Девушки в очереди за едой расступаются, давая им место, и тогда я замечаю слезы в глазах Нилы.
— Этот субъект был найден прячущим еду в своей постели! Голос охранника гремит по Столовой, и болтовня вокруг нас стихает. Он указывает пальцем в мою сторону, и я чувствую хватку на своем плече.
Тугие узлы страха скручиваются у меня в животе, я поворачиваюсь ровно настолько, чтобы увидеть руководителя кухни, стоящего позади меня.
— Это тот, кто снабдил тебя хлебом? Наклонив голову в сторону Нилы, охранник наклоняется вперед, практически к ее лицу, одним из своих устрашающих приемов.
В груди у меня холодеет, руки потеют, а частота пульса с трудом поспевает за моим нервным дыханием.
К моему удивлению, Нила качает головой. Мы стали друзьями, но возможно, я не совсем поняла, до какой степени она ценит нашу дружбу.
— Нет, сэр.
— Я нахожу немного удобным, что вы двое живете в одной казарме. Спите в непосредственной близости друг от друга.
— Клянусь, это была не она.
— Тогда, как именно тебе удалось заполучить хлеб в свои руки?
— Я взяла это.
— Это правда? Его вопрос побуждает меня поднять взгляд, и когда я это делаю, его глаза сверлят меня, разрывая мою совесть на мелкие кусочки.
Быстрый взгляд на Нилу, и я ловлю едва заметный кивок, настолько слабый, что я сомневаюсь, предназначался ли он для меня. Тем не менее, мой взгляд перебегает с нее на лезвие, которое он вытаскивает из кобуры на боку, и вся храбрость, которая могла бы во мне остаться, испаряется когда я представляю, как он вдавливает это лезвие в мои пальцы и срезает их с костяшек.
Я перевожу взгляд налево, где Брайани стоит в конце очереди, держа свою миску, ее глаза расширены от ужаса. Я не могу позволить ей видеть, как они делают это со мной. Что бы она ни сделали, чтобы это место не коснулось ее, не разрушило ее, будет омрачено видом того, как они уберут мои пальцы в назидание другим. Чувствуя, как на меня наваливается тяжесть стыда, я киваю в сторону солдата.
— Очень хорошо. Он дергает Нилу вперед и кладет ее руку на стойку передо мной.
О, Боже, нет.
Крики эхом перекликаются с гудением и вздохами, и я не могу заставить себя посмотреть на Нилу, когда она плачет и извивается в руках солдата.

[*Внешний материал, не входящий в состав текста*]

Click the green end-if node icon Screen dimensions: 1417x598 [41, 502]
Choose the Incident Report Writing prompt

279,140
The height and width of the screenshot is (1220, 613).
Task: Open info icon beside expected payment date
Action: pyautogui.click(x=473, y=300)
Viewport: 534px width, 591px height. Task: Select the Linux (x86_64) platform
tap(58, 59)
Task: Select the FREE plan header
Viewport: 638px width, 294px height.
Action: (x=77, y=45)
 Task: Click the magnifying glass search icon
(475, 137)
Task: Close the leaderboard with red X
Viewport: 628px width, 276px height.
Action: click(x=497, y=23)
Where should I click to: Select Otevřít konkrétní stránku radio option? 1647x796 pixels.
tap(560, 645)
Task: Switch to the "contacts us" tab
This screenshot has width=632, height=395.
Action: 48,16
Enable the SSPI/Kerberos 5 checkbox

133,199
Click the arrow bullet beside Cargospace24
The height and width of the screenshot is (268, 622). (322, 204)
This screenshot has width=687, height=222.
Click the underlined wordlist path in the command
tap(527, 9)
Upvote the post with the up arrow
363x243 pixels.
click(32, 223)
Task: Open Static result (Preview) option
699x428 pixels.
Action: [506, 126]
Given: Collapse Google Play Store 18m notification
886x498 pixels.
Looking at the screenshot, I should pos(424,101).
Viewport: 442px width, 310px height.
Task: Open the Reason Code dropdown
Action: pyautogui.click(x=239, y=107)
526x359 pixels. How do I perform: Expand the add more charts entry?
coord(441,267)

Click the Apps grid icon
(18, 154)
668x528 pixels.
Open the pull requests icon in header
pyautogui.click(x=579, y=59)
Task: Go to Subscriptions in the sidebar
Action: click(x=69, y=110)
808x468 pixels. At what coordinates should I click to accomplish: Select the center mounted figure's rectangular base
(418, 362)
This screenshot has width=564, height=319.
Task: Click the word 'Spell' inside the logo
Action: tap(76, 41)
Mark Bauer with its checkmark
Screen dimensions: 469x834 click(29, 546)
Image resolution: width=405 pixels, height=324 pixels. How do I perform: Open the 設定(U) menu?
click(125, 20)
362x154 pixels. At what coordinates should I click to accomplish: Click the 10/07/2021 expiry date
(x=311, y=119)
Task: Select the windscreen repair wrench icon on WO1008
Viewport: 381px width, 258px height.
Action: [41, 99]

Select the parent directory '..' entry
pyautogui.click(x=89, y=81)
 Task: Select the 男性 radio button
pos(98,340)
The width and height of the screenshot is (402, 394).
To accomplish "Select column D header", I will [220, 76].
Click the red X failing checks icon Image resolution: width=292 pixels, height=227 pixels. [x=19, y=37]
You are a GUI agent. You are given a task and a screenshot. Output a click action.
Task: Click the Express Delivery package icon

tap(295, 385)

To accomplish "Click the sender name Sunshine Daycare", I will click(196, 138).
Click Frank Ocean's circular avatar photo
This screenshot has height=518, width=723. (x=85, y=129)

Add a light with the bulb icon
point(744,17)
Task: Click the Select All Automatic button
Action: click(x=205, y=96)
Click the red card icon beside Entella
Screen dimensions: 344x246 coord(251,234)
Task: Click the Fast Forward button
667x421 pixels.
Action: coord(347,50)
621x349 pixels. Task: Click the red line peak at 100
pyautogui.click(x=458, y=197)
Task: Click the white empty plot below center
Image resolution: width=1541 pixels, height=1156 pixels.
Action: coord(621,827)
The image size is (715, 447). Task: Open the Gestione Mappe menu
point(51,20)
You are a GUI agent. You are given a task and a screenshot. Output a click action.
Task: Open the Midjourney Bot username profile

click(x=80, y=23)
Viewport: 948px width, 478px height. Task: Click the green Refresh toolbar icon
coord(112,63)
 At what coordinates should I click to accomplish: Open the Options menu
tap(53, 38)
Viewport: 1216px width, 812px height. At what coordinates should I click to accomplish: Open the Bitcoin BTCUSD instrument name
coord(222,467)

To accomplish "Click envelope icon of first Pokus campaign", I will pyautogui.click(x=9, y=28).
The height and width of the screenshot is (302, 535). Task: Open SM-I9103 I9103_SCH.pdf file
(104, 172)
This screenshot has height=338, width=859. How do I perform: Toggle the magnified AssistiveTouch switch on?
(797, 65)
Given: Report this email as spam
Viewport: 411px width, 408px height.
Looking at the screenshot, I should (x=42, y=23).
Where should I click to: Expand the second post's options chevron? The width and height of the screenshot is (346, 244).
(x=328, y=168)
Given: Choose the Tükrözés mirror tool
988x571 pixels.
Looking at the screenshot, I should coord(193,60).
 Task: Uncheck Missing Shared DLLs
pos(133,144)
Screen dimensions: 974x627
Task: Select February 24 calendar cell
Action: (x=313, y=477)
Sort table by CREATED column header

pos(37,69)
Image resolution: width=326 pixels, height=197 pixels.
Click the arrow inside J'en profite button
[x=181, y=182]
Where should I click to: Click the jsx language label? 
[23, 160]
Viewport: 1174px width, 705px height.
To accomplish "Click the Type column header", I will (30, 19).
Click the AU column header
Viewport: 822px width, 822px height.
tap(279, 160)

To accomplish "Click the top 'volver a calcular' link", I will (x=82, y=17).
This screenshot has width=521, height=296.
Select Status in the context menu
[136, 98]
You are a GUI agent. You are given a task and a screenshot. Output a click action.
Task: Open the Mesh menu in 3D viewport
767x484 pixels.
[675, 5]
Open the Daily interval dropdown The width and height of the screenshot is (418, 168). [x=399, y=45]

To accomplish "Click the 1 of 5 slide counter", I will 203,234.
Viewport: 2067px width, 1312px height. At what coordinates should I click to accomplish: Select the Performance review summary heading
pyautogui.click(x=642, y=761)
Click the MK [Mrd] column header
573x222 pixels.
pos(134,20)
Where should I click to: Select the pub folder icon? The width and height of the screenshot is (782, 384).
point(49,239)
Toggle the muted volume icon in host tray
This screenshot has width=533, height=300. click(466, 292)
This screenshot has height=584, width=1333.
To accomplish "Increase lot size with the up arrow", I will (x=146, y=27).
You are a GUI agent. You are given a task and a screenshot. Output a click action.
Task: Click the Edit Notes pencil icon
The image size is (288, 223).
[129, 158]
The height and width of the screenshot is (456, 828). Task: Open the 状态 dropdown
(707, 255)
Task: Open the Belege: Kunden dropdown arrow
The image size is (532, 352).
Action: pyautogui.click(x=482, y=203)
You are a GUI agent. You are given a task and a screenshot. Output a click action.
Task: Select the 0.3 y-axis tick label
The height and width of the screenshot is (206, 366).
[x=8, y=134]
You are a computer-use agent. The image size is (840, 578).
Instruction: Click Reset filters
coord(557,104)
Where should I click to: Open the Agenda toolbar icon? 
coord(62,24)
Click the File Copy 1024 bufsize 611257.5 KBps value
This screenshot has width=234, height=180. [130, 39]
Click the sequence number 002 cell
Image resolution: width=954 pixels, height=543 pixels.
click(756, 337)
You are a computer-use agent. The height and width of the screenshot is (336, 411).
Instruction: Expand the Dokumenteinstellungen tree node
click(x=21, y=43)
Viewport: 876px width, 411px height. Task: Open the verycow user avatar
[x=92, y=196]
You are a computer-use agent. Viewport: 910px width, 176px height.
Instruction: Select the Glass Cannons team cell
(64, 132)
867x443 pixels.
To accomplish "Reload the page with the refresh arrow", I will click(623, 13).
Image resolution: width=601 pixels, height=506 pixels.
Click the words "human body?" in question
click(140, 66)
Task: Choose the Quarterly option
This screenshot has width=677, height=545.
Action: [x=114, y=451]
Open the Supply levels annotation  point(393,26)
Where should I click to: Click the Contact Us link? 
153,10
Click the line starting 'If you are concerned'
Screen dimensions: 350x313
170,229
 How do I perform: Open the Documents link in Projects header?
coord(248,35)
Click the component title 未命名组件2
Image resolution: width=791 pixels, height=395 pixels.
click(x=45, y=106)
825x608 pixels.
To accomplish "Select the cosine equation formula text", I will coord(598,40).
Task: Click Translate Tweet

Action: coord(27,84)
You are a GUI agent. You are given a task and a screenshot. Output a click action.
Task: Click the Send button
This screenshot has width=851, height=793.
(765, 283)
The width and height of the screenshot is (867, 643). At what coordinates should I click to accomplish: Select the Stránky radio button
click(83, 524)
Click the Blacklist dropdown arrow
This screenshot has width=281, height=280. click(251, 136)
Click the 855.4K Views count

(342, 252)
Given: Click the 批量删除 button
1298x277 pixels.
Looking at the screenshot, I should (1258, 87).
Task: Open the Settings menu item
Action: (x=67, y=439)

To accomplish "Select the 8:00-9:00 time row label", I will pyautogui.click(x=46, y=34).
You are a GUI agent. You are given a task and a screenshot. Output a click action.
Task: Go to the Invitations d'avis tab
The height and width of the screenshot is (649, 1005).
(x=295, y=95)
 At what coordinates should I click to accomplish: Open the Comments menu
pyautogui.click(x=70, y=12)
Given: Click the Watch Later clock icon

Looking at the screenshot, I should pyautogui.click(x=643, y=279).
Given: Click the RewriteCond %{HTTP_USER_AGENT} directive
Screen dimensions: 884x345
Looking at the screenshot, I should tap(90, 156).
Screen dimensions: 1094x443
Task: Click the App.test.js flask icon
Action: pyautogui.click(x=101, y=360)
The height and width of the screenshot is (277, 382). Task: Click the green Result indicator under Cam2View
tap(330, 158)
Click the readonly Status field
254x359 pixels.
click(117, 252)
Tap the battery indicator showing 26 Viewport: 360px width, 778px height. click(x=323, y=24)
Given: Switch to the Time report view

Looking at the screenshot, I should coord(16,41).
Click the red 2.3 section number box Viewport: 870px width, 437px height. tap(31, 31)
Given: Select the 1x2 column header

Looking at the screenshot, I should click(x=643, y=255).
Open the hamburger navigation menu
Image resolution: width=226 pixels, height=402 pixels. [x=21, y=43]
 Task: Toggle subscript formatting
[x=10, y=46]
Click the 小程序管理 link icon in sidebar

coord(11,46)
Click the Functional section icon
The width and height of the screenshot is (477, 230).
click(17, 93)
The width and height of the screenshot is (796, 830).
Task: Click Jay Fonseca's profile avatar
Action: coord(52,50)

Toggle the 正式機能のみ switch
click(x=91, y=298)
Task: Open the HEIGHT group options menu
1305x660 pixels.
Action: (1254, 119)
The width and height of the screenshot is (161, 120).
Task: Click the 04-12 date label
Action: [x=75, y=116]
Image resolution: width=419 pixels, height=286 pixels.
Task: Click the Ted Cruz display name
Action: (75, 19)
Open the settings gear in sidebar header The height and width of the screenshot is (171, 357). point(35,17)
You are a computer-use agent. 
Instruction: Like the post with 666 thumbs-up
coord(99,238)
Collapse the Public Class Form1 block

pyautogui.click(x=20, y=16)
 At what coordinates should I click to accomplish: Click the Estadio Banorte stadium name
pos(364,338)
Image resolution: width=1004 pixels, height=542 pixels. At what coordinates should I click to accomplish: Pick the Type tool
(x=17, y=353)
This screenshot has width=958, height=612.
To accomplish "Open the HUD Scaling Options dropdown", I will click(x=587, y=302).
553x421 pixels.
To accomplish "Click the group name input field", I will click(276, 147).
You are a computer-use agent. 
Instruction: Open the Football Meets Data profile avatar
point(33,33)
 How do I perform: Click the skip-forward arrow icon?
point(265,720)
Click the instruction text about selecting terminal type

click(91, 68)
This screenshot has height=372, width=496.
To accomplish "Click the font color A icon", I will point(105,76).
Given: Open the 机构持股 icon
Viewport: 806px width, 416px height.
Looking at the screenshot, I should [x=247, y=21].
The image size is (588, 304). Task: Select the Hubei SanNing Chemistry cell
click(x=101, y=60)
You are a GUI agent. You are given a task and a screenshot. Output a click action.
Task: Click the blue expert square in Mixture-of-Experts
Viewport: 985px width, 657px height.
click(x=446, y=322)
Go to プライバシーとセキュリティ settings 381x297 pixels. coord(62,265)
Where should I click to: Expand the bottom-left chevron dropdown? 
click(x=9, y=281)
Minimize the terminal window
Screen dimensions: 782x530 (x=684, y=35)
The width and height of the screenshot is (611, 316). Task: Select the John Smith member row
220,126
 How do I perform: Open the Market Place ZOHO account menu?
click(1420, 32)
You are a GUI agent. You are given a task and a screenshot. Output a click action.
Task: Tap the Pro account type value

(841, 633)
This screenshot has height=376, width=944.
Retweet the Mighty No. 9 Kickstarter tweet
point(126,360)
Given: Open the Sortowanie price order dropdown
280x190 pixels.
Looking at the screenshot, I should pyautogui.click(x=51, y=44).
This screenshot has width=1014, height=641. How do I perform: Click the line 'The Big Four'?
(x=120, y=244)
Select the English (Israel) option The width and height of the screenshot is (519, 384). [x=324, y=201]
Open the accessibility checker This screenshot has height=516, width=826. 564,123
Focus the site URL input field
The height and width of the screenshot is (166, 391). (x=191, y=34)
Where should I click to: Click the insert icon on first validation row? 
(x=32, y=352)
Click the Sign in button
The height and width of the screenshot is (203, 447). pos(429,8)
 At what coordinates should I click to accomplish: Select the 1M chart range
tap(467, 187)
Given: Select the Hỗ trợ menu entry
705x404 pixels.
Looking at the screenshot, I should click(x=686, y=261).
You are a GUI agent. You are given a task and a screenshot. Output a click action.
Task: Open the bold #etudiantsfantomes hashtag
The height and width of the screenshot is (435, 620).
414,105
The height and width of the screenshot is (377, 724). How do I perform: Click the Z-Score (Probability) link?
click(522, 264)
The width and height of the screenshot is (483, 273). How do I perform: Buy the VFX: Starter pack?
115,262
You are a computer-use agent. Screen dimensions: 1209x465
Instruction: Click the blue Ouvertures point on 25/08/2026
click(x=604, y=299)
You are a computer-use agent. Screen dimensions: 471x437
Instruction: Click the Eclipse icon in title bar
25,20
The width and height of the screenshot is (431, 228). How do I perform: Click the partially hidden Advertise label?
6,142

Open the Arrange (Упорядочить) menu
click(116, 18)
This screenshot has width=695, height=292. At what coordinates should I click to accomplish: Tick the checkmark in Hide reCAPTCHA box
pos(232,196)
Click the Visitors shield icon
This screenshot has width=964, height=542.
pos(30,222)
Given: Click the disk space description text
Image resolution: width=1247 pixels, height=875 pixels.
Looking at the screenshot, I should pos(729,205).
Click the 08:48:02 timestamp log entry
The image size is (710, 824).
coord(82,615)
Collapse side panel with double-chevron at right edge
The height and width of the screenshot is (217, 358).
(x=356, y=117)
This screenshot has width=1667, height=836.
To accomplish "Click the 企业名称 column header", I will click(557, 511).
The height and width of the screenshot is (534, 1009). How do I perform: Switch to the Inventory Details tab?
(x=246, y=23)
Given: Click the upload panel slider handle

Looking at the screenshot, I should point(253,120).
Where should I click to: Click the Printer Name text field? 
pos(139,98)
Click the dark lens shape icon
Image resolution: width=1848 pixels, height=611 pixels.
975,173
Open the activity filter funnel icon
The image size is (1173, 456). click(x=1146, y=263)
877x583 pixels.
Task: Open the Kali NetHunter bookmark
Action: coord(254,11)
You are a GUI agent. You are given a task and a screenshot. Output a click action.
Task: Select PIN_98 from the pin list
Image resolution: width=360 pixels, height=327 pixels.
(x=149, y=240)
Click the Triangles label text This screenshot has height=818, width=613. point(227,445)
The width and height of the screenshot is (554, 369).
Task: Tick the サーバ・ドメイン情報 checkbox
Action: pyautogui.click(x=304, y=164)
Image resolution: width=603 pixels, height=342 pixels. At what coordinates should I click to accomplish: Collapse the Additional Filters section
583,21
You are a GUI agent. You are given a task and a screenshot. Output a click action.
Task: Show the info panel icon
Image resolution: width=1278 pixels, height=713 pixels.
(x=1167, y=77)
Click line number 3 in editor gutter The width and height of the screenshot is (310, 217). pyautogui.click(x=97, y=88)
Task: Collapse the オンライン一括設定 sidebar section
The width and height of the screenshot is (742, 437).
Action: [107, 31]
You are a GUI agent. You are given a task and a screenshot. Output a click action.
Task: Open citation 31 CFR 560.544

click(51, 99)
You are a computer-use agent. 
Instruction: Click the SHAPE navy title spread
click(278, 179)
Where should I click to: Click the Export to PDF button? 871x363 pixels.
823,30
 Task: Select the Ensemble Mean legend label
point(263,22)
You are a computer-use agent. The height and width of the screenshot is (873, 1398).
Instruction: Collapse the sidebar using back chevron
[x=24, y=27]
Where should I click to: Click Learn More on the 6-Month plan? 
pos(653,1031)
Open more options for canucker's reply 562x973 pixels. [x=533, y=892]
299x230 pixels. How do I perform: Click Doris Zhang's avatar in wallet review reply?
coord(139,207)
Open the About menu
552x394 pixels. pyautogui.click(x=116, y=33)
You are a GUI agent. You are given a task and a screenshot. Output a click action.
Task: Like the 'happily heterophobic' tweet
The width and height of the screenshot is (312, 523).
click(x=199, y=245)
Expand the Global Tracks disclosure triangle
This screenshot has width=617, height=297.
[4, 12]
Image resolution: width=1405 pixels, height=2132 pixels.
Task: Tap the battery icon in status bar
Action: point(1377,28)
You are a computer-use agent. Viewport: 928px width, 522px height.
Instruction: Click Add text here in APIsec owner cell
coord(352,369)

— Пожалуйста! Я больше не буду этого делать! Умоляю тебя! Пожалуйста! Ее мольбы — крики из ада, которые бьются о мой череп, и я заставляю себя закрыть глаза, отгородиться от них, когда он проводит лезвием по ее расплющенным пальцам.
Но я не могу.
— Подожди! Прежде чем я могу остановить себя, я протягиваю руку и хватаю его за руку.
— Пожалуйста. Глубокие вдохи не могут прогнать головокружительное спокойствие, которое охватывает меня, как будто мое тело действует само по себе, без каких-либо указаний из моей головы.
— Она не крала его. Я это сделала.
Это единственный рефлекс, который побуждает меня посмотреть ему в глаза, и когда я это делаю, что-то злое затмевает его взгляд. Он кивает в сторону начальника кухни, но другой солдат, стоящий позади меня, берет меня за руку, расправляя мои пальцы на столе рядом с пальцами Нилы. Сквозь панические вздохи я смотрю на нее и снова опускаю взгляд на наши пальцы, которые через несколько секунд будут оторваны от наших рук.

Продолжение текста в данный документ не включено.